Large signatures don't block the protocol, but they do increase bandwidth:

  • Gossip messages: ~3.4 KB overhead per signed message
  • Ledger entries: ~3.4 KB overhead per transaction
  • Network traffic: Approximately 50× increase in signature bandwidth

Key Generation Time

  • Ed25519: ~100 μs
  • ML-DSA: ~10 ms (100× slower)

Key generation is infrequent (once per identity or rotation), so the delay is acceptable.

Verification Time

  • Ed25519: ~50 μs
  • ML-DSA: ~150 μs
  • Hybrid: ~200 μs (both must verify)

Verification is fast enough for real-time use.

Testing

Unit Tests

All existing tests pass with and without the post-quantum feature:

# Classical mode (default)
cargo test -p icn-identity

# Post-quantum mode
cargo test -p icn-identity --features post-quantum

Integration Tests

To test PQ upgrade workflow:

# Start node without PQ
cargo run --bin icnd

# In another terminal, upgrade identity
cargo run --bin icnctl --features post-quantum -- id upgrade-pq

# Restart node with PQ support
cargo run --bin icnd --features post-quantum

Roadmap

Phase 1: Signatures (COMPLETE)

  • Hybrid signature support in icn-crypto-pq
  • Feature-gated PQ keys in KeyPair
  • Keystore v4 with PQ fields
  • icnctl id upgrade-pq command
  • Verification with downgrade protection

Phase 2: Encryption (TODO)

  • Add ML-KEM public key to IdentityBundle
  • Hybrid KEM in EncryptedEnvelope
  • QUIC handshake negotiation for hybrid encryption
  • icnctl id upgrade-kem command

Phase 3: Default Rollout (TODO)

  • Enable post-quantum by default in workspace
  • Automatic PQ upgrade on keystore unlock
  • Migration guide for existing networks
  • Performance benchmarks with PQ enabled

Phase 4: Pure PQ Mode (FUTURE)

  • Optional "pure PQ" mode (ML-DSA only, no Ed25519)
  • Smaller DID format using ML-DSA-44 (smaller variant)
  • Migration path from hybrid → pure PQ

References

  • NIST FIPS 204: Module-Lattice-Based Digital Signature Standard (ML-DSA)
  • NIST FIPS 203: Module-Lattice-Based Key Encapsulation Mechanism (ML-KEM)
  • pqcrypto-dilithium: Rust implementation used by ICN
  • Hybrid Signature Standard: NIST SP 800-227 (Draft)

FAQs

Q: Should I enable post-quantum now?
A: If you're starting a new network, yes. For existing networks, plan a coordinated upgrade to minimize disruption.

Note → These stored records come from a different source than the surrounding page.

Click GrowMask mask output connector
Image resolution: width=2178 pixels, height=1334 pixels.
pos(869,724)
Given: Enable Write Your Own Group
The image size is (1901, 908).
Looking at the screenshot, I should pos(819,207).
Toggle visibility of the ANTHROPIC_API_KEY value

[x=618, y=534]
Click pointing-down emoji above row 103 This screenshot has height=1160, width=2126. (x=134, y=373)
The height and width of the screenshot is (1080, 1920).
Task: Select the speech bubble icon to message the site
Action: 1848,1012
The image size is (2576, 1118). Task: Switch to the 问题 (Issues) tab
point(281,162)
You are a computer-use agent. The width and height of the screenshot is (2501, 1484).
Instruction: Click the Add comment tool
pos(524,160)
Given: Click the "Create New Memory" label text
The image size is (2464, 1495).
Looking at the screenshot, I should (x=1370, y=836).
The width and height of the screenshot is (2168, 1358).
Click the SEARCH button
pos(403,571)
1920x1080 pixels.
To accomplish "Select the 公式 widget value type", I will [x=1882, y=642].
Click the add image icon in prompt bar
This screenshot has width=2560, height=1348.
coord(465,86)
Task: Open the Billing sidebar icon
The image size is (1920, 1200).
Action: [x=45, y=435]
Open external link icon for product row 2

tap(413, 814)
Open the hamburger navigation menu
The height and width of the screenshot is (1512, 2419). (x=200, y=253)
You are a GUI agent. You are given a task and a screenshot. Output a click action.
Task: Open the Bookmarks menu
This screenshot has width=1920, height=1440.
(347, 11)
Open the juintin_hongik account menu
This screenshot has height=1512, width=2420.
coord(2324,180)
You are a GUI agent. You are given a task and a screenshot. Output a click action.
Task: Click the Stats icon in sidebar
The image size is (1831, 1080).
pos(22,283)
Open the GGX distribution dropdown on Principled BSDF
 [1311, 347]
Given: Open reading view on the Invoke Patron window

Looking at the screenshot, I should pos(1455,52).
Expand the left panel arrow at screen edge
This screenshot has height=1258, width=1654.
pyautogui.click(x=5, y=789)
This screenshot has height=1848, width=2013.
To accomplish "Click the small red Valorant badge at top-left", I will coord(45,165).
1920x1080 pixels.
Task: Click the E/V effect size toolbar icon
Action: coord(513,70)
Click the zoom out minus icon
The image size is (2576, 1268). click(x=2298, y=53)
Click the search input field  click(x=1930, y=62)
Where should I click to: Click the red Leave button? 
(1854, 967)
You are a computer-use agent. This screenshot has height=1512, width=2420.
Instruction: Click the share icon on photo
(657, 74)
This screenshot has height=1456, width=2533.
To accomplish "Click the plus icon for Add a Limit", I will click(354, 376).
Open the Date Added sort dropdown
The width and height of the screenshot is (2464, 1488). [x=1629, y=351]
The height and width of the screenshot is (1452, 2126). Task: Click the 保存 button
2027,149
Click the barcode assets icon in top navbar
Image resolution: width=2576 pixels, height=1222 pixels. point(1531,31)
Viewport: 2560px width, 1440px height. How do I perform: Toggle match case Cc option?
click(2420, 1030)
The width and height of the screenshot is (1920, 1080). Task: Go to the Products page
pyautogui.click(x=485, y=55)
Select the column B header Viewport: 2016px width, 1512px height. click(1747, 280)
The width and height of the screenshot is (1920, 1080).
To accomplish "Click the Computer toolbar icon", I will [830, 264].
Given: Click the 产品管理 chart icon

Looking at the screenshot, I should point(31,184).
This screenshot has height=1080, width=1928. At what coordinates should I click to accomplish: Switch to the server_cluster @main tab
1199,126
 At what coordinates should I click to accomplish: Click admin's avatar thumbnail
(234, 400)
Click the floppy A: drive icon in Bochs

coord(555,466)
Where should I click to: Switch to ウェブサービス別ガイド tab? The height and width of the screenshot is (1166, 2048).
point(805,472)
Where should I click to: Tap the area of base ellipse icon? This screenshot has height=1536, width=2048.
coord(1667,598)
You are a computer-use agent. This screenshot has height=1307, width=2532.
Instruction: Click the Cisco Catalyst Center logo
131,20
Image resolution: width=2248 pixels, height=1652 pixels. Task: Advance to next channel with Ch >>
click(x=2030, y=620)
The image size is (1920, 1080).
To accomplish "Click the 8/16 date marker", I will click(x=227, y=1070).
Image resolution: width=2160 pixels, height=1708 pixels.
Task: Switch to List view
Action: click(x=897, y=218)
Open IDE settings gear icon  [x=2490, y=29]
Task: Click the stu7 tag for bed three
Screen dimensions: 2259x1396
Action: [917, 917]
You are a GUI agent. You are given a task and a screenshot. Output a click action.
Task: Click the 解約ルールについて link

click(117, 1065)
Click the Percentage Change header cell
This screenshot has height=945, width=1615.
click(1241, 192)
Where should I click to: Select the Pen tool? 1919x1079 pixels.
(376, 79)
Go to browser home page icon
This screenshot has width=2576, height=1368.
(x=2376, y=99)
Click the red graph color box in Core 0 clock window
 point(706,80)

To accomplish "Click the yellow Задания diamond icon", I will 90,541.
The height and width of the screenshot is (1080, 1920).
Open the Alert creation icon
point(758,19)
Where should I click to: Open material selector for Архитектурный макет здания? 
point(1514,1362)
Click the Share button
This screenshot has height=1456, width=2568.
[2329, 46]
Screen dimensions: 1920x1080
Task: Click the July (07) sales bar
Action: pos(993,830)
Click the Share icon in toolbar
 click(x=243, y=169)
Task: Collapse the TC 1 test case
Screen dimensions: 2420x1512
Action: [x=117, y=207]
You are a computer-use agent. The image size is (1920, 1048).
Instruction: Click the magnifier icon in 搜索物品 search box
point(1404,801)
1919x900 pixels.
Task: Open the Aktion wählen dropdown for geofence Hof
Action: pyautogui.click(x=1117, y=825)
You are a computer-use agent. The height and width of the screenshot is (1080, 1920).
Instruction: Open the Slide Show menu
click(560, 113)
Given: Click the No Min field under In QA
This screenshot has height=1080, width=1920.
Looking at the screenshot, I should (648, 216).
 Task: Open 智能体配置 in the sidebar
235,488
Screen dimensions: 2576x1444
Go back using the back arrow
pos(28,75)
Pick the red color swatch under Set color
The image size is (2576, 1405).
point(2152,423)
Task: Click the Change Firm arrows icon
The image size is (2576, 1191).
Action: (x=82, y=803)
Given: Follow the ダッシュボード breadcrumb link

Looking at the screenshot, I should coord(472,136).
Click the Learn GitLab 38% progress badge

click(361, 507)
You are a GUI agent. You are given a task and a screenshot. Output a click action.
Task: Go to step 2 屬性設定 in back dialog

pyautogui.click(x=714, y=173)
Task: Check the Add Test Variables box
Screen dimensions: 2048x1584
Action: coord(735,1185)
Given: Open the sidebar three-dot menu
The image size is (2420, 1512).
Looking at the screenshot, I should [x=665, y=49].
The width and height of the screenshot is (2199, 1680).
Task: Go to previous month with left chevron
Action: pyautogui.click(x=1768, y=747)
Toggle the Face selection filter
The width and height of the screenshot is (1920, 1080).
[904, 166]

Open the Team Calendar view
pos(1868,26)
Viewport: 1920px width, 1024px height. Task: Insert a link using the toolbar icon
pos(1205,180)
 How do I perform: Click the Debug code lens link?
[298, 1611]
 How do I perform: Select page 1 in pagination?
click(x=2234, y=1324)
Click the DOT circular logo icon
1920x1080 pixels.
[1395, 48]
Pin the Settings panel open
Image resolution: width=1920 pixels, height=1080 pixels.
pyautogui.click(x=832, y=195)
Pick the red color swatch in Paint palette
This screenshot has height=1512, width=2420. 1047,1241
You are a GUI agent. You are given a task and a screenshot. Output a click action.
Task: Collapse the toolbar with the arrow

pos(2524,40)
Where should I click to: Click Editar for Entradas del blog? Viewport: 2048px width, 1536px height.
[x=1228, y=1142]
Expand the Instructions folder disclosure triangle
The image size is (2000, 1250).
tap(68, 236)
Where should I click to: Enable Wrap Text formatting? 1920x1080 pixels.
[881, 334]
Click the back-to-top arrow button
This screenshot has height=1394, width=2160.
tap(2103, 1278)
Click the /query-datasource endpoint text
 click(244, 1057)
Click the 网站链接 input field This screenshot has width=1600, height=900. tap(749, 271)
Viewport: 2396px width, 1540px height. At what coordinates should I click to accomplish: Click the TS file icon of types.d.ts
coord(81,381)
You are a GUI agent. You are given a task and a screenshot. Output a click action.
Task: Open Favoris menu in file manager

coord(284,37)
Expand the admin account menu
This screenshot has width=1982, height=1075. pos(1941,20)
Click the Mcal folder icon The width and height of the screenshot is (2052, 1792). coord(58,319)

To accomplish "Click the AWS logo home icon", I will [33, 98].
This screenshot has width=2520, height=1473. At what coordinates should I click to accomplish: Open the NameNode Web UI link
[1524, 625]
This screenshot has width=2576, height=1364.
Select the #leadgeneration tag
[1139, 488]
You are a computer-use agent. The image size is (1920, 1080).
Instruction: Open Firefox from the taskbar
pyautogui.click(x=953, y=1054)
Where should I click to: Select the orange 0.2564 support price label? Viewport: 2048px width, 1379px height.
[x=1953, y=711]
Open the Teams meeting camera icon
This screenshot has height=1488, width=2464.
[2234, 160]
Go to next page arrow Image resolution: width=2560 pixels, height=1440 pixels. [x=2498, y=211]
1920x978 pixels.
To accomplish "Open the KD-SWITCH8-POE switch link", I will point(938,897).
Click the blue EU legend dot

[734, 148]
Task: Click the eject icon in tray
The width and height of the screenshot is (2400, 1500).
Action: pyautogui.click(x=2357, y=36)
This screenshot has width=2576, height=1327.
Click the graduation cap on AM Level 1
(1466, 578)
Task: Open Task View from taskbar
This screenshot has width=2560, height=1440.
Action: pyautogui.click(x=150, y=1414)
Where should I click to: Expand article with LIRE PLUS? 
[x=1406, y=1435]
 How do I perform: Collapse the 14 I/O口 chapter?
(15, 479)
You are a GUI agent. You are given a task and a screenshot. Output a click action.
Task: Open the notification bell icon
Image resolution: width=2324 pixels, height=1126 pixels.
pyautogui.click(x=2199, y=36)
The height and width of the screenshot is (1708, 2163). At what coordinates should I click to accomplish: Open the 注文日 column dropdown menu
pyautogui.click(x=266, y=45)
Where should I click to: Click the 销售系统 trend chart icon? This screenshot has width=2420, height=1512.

Q: What happens if I upgrade but my peers haven't?
A: Your node will still generate classical signatures for backward compatibility via .sign(). Use .sign_hybrid() when you know the peer supports PQ.

Q: Can I downgrade after upgrading?
A: No. Once a keystore has PQ keys, it cannot be downgraded without losing the PQ keys. Backup before upgrading.

Q: Why not make PQ the default?
A: Resource-constrained edge nodes (e.g., IoT devices) benefit from smaller signatures. The feature flag allows opt-in based on threat model.

Q: What about X25519 encryption?
A: Encryption upgrade is Phase 2. Current encryption remains X25519-only even with PQ signatures enabled.